(Stored data entries)
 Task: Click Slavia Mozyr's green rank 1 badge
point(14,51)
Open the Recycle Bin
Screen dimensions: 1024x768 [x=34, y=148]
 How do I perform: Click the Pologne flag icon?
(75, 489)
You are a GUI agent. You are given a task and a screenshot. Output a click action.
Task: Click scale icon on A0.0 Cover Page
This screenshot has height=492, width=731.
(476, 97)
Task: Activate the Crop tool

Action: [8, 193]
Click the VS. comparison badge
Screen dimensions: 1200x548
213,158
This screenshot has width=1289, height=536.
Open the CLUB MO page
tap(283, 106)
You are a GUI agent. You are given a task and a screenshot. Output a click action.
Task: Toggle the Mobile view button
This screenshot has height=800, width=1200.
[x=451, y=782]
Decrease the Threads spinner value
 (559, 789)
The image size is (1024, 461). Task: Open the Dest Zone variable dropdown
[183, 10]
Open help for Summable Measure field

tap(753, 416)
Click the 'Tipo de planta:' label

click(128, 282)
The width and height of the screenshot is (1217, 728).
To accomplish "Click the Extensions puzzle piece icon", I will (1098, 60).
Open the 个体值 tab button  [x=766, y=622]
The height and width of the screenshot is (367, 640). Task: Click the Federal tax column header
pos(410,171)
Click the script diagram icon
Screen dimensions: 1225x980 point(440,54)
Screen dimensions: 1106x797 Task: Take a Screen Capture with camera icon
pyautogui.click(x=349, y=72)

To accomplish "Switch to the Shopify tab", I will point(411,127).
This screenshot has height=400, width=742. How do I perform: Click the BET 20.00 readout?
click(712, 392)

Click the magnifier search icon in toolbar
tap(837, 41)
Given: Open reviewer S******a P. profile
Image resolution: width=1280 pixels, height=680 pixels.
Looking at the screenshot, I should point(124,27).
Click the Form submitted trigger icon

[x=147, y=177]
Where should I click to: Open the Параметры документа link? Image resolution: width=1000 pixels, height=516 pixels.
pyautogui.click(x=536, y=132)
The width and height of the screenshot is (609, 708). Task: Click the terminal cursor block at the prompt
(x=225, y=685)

• **Work order**
Filter the preceding entries down to the lines with "will".

• **Answer to the problem**
To accomplish "Click the Extensions puzzle piece icon", I will (1098, 60).
To accomplish "Switch to the Shopify tab", I will point(411,127).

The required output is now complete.